■ Records for this exercise:
__________

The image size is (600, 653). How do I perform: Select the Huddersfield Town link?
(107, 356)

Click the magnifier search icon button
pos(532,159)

__________

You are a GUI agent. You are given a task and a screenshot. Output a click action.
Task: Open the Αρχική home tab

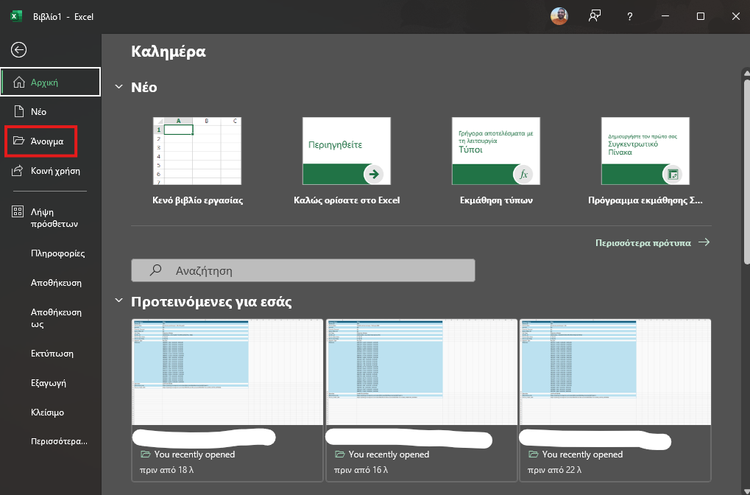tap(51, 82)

__________

■ Directions for this task: Render the records starting at the line that contains "The image size" and ending at the line that contains "pos(532,159)" as a two-column CSV with the headers instruction and location. Give one row per record, placing its text and its answer in separate quoted fields with any line breaks replaced by spaces.

■ Task answer:
instruction,location
"The image size is (600, 653). How do I perform: Select the Huddersfield Town link?","(107, 356)"
"Click the magnifier search icon button","pos(532,159)"